BASICS zu internationaler Frauenbewegung, Frauenpolitik, feministischer Wissenschaft
Begriffe, Definitionen, Konzepte



Was heißt "Genderanalyse" im europäischen Sprachgebrauch, speziell bezogen auf die Entwicklungspolitik der EU?

Der englische Begriff "gender" bezieht sich traditionell auf eine geschlechtsspezifische Rollenzuweisung, mittels welcher weiblichen und männlichen Mitgliedern einer Gesellschaft unterschiedliche Arbeitsbereiche, Optionen und Möglichkeiten normativ zugewiesen und bestimmte Erwartungen an sie gestellt werden. Üblicherweise richtet sich jedes Individuum in etwas unterschiedlicher Weise auf diese Erwartungen ein, kann sich ihnen ganz anpassen, bessere oder schlechtere Kompromisse schliessen, oder sie zu unterwandern oder zu überschreiten versuchen. In der gesellschaftlichen Praxis können sich die Rollenerwartungen über die Zeit - bisweilen auch stark - veraändern.

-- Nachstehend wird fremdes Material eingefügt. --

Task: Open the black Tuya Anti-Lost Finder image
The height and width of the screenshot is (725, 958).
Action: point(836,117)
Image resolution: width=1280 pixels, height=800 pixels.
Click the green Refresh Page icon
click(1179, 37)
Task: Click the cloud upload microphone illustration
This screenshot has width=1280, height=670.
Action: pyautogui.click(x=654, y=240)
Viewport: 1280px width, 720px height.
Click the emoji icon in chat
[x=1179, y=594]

Mittels der Genderanalyse wird versucht, gesellschaftliche Unterschiede in der Situation der Geschlechter herauszufinden. Diese Ergebnisse werden zur Option der Chancengleichheit in Beziehung gesetzt. Auf diese Weise ermittelte Unterschiede werden im a ngloamerikanischen Sprachraum als gender gaps bezeichnet.

Konzeptuelle Zugänge zur Analyse der Geschlechterbeziehungen in einer Gemeinde oder in einer Region oder einem Land sind

  1. die geschlechtsspezifische Arbeitsteilung
  2. die Formen oder Arten "produktiver", "reproduktiver" und "gemeinnütziger oder gemeindebezogener" Arbeiten
  3. die unterschiedlichen Zugangs- und Kontrollmöglichkeiten zu den ökonomischen, politischen und zeitlichen Ressourcen und Vorteilen.

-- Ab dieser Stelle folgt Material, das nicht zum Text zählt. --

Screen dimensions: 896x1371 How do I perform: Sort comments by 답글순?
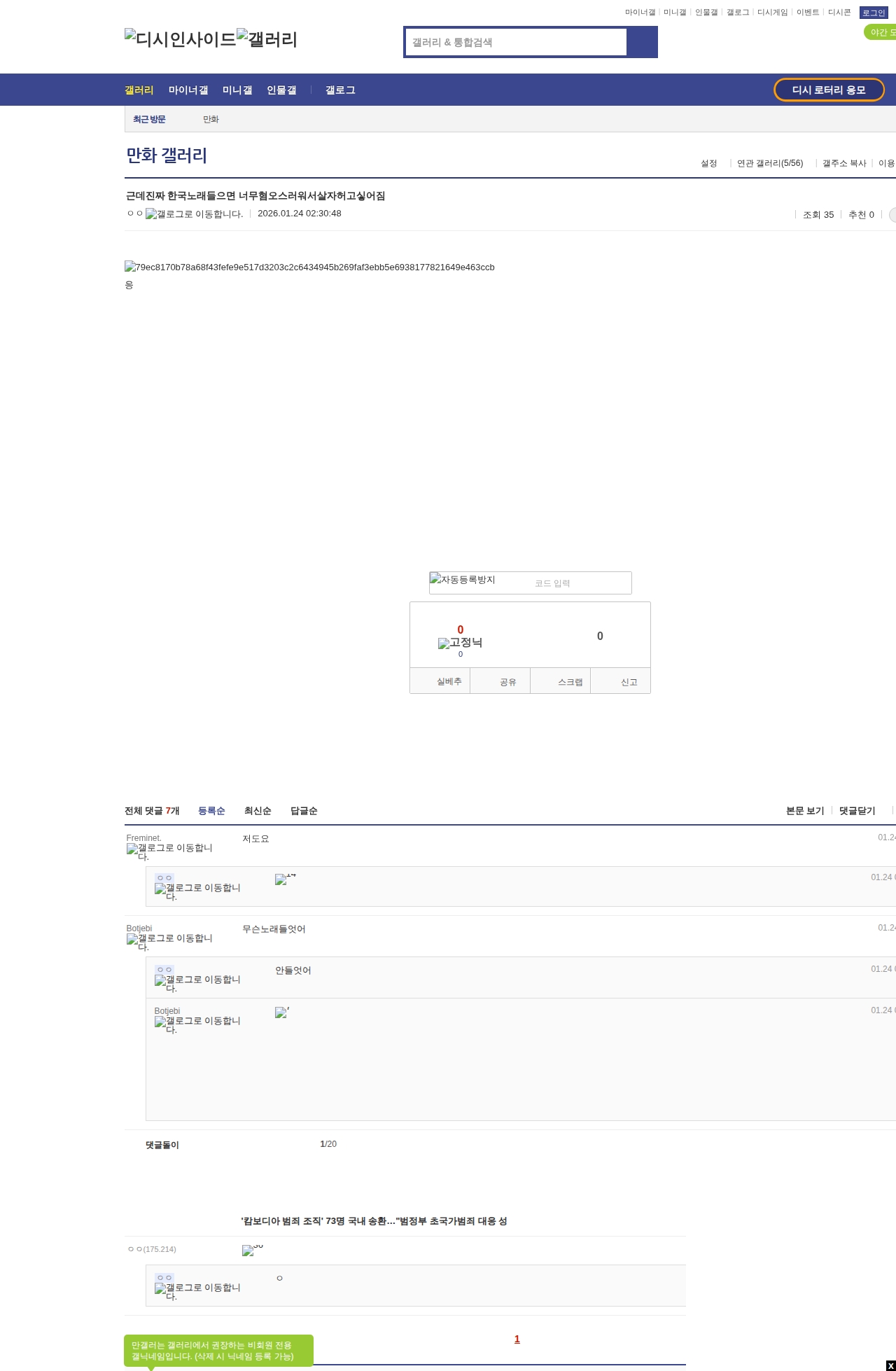304,811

Die Genderanalyse ist notwendig, um in Entwicklungsprogrammen und in der Projekt-Praxis Frauen gerechtere sprich bessere Zugangsmöglichkeiten zu deren Ergebnissen und Nutzen ermöglichen zu können.

Daß die Notwendigkeit solcher Analysen in der EU akzeptiert wird, kann als ein Ergebnis des internationalen Aufstandes der Frauen bezeichnet werden, auch wenn dies nicht das eigentliche Ziel der Frauenbewegung gewesen ist.

Jedenfalls betrachtet die Europäische Union von ihren Entschließungen her die Gender-Analyse als ein starkes Instrument von Politik und gesellschaftlicher Entwicklung.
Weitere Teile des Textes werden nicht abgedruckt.